Написать репортаж по горячим следам можно было, и нашлась бы газета, которая рискнула бы на публикацию (и она была: моя «Комсомольская правда», где я работал в ту пору корреспондентом), и нашелся бы редактор, который сумел бы без особых потерь преодолеть цензуру (он тоже был: Борис Панкин, бывший, с моей точки зрения, лучшим Главным за всю историю существования «Комсомолки»), а вот репортаж я написал бы в спокойных тонах, и назывался бы он, конечно, не «Катастрофа» и даже не «Самолет разрывает небо столицы», а без каких-либо претензий на сенсацию.

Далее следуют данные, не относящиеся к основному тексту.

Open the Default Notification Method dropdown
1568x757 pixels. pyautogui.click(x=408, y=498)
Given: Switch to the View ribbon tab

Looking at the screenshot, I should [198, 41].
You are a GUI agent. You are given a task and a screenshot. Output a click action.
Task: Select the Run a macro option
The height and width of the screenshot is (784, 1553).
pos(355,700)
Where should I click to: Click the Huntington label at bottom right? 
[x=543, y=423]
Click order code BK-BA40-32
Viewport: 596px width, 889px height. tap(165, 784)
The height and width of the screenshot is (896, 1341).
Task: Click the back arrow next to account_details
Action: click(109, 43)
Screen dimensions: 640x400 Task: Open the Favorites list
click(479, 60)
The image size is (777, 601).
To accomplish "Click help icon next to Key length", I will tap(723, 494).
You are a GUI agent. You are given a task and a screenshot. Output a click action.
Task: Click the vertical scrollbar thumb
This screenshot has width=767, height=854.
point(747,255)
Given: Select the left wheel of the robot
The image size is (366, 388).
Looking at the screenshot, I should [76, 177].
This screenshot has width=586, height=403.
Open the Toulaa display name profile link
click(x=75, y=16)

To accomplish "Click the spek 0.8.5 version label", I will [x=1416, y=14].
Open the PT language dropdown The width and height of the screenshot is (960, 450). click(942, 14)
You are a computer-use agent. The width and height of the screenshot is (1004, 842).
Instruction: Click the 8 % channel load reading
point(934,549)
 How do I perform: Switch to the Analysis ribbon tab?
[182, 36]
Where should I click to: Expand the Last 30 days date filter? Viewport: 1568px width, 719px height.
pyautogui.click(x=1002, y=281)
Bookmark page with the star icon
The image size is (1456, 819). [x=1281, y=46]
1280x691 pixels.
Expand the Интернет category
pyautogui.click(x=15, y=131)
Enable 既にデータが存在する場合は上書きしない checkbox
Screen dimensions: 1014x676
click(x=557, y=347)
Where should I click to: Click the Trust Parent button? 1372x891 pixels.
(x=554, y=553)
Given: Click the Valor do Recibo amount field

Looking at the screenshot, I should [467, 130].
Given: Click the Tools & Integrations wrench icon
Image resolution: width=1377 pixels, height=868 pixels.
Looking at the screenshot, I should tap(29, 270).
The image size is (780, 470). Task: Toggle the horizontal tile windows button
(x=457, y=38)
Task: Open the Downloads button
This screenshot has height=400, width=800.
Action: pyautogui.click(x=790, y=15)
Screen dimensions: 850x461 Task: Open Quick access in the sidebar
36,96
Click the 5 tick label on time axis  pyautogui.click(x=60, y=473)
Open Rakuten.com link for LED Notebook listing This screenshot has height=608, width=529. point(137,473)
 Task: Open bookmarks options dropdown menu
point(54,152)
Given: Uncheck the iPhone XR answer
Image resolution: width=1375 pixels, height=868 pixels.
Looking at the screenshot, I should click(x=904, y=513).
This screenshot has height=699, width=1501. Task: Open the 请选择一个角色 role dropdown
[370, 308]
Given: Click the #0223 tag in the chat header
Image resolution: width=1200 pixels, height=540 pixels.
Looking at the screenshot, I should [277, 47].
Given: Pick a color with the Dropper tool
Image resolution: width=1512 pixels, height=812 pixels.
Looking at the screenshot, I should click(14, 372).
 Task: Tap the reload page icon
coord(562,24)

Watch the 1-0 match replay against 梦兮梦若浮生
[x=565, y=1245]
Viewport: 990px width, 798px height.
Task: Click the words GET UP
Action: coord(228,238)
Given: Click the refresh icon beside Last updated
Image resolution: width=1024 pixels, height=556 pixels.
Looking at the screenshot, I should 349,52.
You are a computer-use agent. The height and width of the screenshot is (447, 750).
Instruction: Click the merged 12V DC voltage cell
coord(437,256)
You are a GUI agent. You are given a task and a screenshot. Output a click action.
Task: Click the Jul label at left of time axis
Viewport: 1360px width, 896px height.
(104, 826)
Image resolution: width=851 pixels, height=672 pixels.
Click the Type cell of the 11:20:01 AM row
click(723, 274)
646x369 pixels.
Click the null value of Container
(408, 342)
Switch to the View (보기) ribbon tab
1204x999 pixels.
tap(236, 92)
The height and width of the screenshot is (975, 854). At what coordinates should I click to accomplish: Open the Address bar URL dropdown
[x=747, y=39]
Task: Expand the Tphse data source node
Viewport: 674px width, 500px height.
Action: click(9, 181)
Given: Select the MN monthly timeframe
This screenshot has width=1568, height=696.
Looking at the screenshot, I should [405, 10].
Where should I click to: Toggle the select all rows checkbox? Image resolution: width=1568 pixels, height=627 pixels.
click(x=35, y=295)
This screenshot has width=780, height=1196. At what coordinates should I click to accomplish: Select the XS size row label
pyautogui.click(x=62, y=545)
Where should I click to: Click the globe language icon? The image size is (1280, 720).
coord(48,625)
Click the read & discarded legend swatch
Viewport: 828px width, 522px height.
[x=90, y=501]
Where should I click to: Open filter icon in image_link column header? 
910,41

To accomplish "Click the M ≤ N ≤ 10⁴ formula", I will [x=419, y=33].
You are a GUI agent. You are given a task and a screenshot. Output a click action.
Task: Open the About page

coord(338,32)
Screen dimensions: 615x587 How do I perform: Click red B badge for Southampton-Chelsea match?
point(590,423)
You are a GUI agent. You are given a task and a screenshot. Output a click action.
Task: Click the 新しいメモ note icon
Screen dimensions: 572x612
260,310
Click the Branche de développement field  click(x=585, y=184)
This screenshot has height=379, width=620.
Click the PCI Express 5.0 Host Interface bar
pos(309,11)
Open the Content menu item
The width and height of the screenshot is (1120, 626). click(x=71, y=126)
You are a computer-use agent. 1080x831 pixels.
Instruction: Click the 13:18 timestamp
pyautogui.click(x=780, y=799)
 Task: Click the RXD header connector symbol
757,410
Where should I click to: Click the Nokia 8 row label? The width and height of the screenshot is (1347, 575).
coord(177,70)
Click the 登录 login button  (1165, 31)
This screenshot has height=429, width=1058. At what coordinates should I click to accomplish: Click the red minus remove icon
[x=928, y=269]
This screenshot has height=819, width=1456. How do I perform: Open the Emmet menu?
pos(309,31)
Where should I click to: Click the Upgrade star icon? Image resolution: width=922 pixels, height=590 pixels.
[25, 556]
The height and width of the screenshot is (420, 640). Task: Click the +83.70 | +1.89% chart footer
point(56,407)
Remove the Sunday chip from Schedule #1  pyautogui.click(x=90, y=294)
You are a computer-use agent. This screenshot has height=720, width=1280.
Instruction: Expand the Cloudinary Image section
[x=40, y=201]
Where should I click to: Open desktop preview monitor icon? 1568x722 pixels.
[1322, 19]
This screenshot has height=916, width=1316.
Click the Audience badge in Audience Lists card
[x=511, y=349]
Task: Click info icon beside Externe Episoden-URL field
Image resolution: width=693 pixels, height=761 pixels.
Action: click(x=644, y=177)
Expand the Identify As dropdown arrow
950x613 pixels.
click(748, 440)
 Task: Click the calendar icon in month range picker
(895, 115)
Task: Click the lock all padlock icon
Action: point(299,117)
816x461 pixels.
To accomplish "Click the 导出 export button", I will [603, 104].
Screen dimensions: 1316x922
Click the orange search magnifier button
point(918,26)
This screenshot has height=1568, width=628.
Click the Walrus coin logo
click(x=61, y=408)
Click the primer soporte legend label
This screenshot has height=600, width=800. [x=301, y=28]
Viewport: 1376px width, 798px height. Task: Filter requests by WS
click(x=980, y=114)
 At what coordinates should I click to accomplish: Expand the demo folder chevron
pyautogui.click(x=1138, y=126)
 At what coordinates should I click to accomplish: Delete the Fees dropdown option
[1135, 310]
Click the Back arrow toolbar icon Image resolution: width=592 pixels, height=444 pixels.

Но рука моя не потянулась к перу. Я не только близким, но и дальним не стал рассказывать о пережитом, а возможность писать вообще отложил до лучших времен, пока сам не успокоюсь и пока не родится мало-мальски стоящая мысль. Потекли дни и месяцы, потом годы, которые докатились до сегодня. Все минувшее время я категорически отказывался летать самолетами (на отдых и даже в командировки), буквально сойдя с неба на землю: поезда, автомашины, теплоходики, да хоть лошадки. В небо душа не пускала. Более того, я упорно избегал встреч с коллегами-журналистами, вместе с которыми оказался тогда над землей. До сих пор не знаю, известно ли им, что в действительности произошло тогда с самолетом и в самолете, в каком кошмаре был экипаж (о себе не говорю), каким странным поступком отличился я в самый острый момент, и кому кроме пилотов обязаны они сохранением своей жизни? И вот наконец пишу, так как откладывать дальше некуда: лимитируют возраст и здоровье. Если я не расскажу, никто уже не расскажет.

Был конец апреля 1969 года. Аэропорт в Риме. Оставались последние полчаса безмятежной жизни на земле. А затем произошло одно из нескольких происшествий (сколько их было на самом деле, я и сам не знаю, пока не начну в процессе повествования восстанавливать шаг за шагом их последовательность). Наша маленькая делегация (чуть позже представлю всех поименно) прибыла на взлетное поле прямо к самолету в микроавтобусе. Шел противный острый дождь. Несколько минут мы оставались в машине, наблюдая за тем, что происходило вне нас. По стеклам стекала вода, и картина приобретала кинематографическую, почти сюрреальную форму.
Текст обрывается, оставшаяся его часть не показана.